'''

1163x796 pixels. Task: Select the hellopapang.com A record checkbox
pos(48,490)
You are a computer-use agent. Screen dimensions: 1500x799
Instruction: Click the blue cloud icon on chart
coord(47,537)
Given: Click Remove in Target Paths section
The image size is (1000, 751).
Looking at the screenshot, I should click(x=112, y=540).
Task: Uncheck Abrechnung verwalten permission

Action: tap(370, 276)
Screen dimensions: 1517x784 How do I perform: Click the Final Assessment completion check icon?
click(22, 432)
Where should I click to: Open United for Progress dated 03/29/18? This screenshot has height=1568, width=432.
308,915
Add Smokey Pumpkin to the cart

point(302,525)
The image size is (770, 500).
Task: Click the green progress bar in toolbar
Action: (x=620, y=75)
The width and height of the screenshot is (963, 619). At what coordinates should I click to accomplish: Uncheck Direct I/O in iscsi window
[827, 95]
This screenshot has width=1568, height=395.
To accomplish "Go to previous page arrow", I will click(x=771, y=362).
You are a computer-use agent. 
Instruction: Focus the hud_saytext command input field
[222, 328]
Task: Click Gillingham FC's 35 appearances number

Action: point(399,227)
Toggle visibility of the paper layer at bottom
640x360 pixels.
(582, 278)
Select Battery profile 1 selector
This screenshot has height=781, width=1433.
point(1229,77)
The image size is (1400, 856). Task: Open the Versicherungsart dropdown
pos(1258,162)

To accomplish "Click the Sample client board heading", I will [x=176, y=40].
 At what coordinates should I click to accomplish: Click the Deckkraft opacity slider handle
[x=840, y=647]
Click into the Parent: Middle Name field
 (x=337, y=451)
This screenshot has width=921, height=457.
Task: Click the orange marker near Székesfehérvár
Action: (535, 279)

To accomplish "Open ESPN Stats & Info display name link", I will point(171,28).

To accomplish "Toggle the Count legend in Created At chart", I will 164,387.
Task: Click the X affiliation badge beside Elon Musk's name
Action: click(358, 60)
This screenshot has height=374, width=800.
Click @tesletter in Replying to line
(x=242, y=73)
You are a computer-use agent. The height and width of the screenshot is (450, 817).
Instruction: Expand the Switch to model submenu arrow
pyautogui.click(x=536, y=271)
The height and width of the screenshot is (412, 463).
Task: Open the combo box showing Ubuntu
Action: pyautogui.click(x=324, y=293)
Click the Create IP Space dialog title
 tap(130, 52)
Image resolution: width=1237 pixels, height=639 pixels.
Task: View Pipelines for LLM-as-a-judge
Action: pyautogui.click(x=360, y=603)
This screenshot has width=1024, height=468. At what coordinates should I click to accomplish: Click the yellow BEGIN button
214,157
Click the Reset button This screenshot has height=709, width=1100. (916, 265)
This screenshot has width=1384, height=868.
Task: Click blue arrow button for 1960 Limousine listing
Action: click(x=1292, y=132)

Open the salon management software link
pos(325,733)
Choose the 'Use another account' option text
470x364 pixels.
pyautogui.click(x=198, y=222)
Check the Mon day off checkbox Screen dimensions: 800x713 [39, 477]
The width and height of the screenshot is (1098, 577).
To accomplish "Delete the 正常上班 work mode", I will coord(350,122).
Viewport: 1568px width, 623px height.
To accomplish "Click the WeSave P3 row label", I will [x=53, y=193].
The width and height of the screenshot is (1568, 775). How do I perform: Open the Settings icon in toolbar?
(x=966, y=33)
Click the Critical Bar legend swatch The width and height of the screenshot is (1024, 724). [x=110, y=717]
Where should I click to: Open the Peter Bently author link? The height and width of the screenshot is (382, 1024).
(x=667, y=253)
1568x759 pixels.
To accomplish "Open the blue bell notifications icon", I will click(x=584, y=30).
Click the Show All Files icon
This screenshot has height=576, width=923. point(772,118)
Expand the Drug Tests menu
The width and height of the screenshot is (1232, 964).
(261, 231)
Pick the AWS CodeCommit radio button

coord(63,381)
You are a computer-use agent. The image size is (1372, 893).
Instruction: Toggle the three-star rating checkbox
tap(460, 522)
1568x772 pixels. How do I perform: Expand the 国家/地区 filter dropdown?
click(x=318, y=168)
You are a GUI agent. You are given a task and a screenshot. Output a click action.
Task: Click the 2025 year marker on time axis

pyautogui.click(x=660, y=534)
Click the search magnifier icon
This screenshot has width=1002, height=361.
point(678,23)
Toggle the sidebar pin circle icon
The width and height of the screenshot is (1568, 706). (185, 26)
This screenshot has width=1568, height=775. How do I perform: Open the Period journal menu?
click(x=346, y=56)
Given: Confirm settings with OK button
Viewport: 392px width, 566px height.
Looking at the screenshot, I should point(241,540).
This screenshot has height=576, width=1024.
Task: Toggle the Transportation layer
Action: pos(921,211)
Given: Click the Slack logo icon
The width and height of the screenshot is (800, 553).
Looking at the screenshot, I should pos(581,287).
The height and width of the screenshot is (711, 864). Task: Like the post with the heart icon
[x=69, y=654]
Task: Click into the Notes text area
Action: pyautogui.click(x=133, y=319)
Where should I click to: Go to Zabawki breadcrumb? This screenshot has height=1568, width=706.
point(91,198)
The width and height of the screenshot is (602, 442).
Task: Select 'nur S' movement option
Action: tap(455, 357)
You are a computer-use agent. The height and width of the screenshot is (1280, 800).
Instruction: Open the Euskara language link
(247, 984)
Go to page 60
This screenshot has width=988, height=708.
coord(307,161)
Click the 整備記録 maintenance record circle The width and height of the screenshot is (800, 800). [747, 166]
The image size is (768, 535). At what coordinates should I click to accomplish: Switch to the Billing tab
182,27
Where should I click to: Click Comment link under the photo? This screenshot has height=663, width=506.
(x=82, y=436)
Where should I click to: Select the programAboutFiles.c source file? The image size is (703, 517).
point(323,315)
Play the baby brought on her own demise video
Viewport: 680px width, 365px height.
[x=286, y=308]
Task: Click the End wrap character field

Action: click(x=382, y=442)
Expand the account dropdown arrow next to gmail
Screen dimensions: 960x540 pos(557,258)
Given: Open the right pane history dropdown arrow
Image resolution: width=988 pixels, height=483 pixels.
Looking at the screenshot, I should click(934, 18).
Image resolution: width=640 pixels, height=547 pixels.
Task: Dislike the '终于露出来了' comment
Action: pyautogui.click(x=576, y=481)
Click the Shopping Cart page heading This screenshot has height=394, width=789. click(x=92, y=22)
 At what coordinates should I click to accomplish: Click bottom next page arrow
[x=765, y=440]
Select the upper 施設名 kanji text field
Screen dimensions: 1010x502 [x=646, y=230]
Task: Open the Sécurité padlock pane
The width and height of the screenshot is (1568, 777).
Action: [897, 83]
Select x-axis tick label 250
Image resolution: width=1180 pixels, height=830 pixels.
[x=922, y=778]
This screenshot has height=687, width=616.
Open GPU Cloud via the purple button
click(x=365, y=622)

'''

In the records above, count the lines that contain the word "heading" and state only that count.

2